Gérez-vous la replante des arbres ?

Non, je ne fais pas de sylviculture. Mais toutes les forêts où je réalise des coupes sont gérées. Si le terrain est privé, c’est un gestionnaire de forêt, et dans le domaine public, c’est l’ONF qui gère la replante. On ne fait pas n’importe quoi.

Comment organisez-vous votre travail sur l’année ?

J’achète les coupes, c’est-à-dire les bois sur pied, en automne et au début d’hiver. Ce bois est donc coupé en hiver jusqu’au début du printemps, hors sève, lorsque la feuille est tombée pour que le bois sèche mieux et plus vite. Au printemps, et ce jusqu’au début de l’été, je procède à la transformation pour l’obtention des bûches. Les livraisons commencent en août jusqu’à octobre généralement. Mais les personnes qui ont mal anticipé l’hiver peuvent être livrées jusqu’à mars.
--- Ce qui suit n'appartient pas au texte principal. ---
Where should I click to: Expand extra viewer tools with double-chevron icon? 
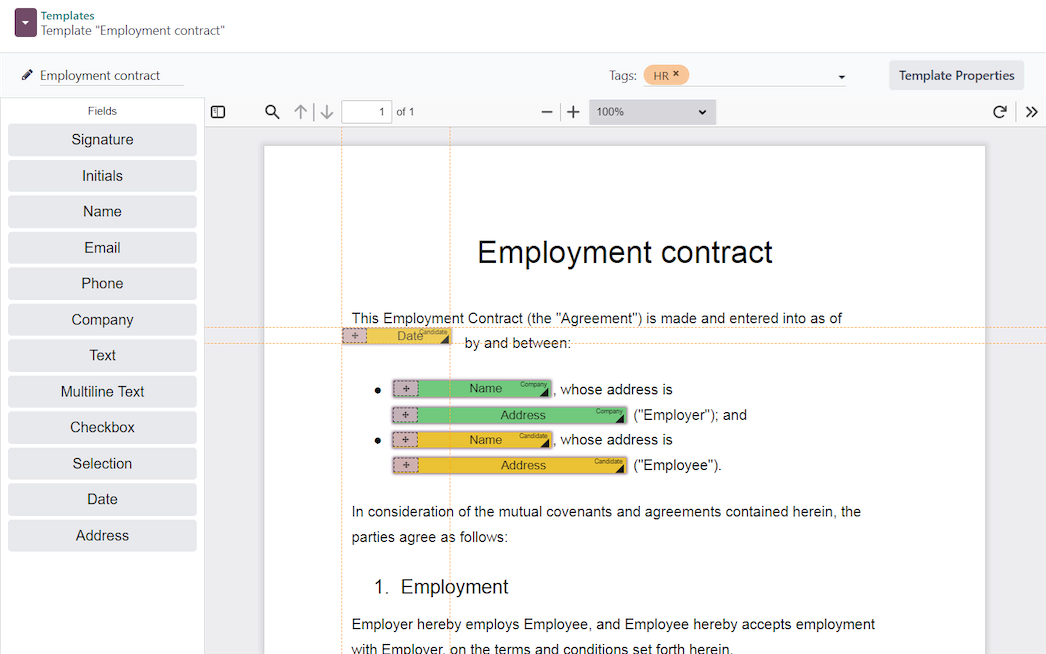coord(1032,111)
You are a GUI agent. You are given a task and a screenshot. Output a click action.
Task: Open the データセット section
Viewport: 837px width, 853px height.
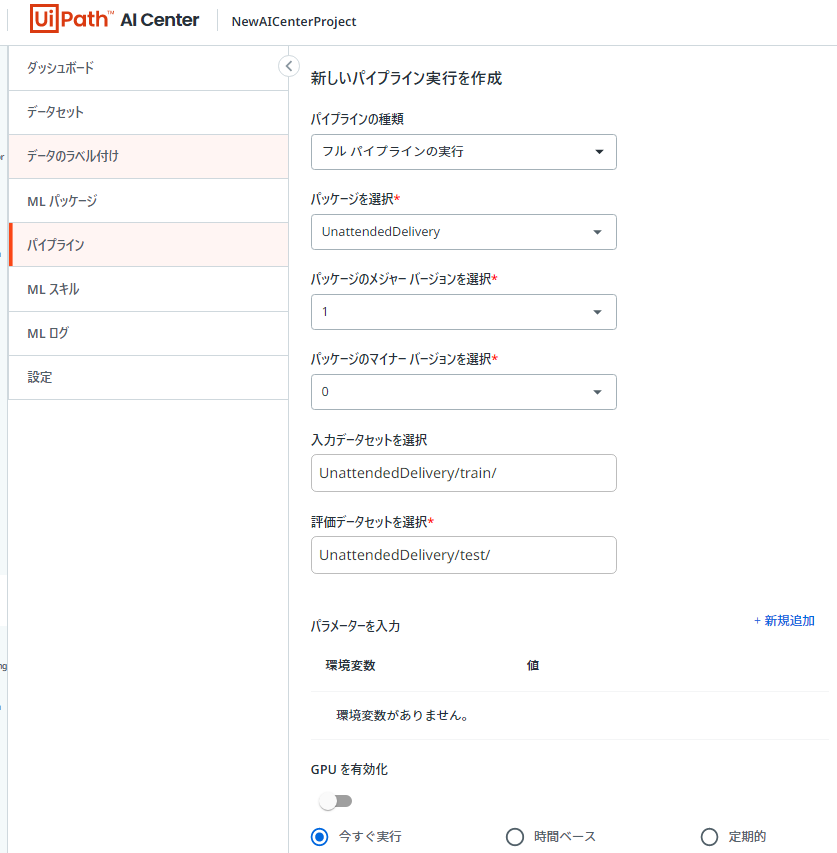tap(53, 112)
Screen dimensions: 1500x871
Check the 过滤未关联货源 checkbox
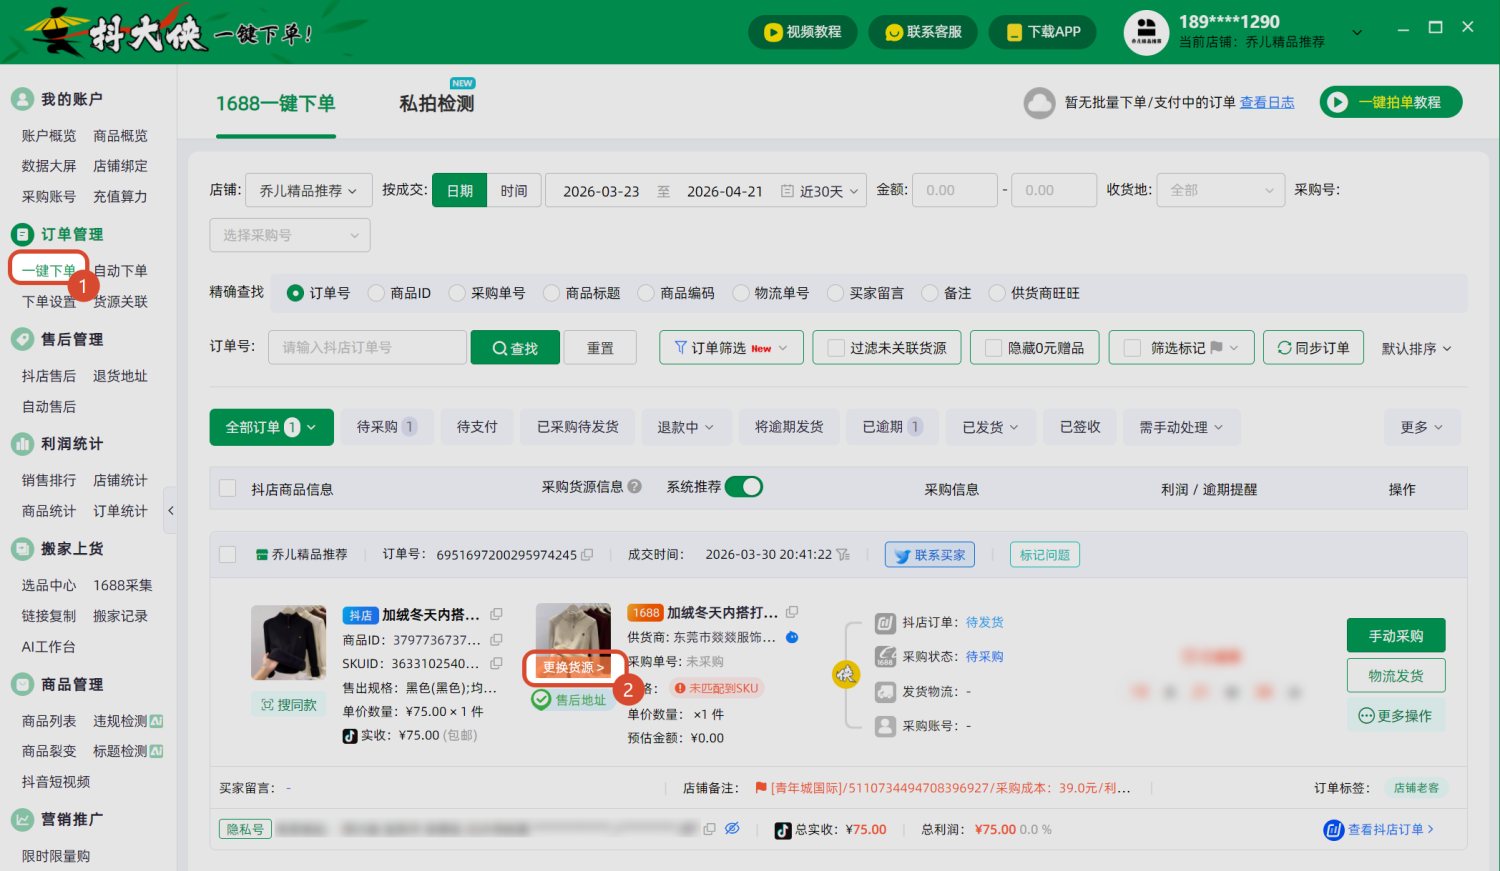click(836, 348)
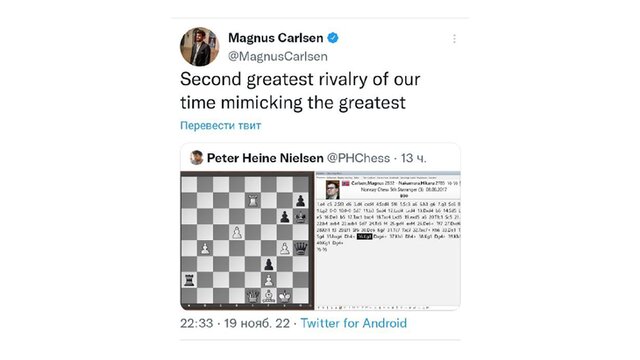
Task: Click Peter Heine Nielsen's small avatar
Action: pyautogui.click(x=196, y=158)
Cela me permet d’avoir du travail tout au long de l’année et plus de prestations de services comme l’abattage et le débardage.

Bûcheron, c’est un métier de solitaire ?

Non, pas du tout. En forêt, le travail se fait en équipe. Au moins à deux. Celui qui coupe, c’est le bûcheron, et il y a le débardeur qui extrait le bois de la forêt avec un tracteur.

Comment se profile ce premier hiver ?

J’ai déjà plusieurs commandes et j’en ai déjà livré. Je me suis fait connaître grâce au bouche-à-oreille. Ma clientèle est locale, elle se concentre en Labourd.

Pourquoi se chauffer au bois ?

Pour moi, c’est un vrai pari. Je pense que c’est l’avenir vu le prix des autres combustibles. Le premier avantage reste le coût. Mais le feu de cheminée crée aussi une vraie ambiance conviviale et chaleureuse au sein d’un foyer. Il existe cependant des contraintes comme le stockage et l’allumage, mais la situation économique actuelle pousse les foyers à passer au-delà de ces contraintes pour adopter ce mode de chauffage peu cher. Mais surtout, cette énergie reste la moins polluante, et de loin. De plus, le bois est une ressource inépuisable car il est géré. Le bois que je vends provient d’un rayon de 20 kilomètres maximum (Ciboure, Sare et Saint-Pée-sur-Nivelle), il est local, ce qui diminue les transports. C’est une solution de chauffage économique et écologique. C’est tout l’esprit de ma démarche. Travailler avec des gens du coin pour des gens du coin avec un produit naturel local.

Des projets ?

Je veux rester spécialisé dans le bois bûche car il offre de nombreuses possibilités tout en gardant l’esprit de mon entreprise. Sur le long terme, j’envisage de vendre du bois aussi sous forme de palettes, en filets, et pourquoi pas en petites bûchettes pour le barbecue. Mettre aussi en place de nouvelles techniques pas encore utilisées au Pays Basque.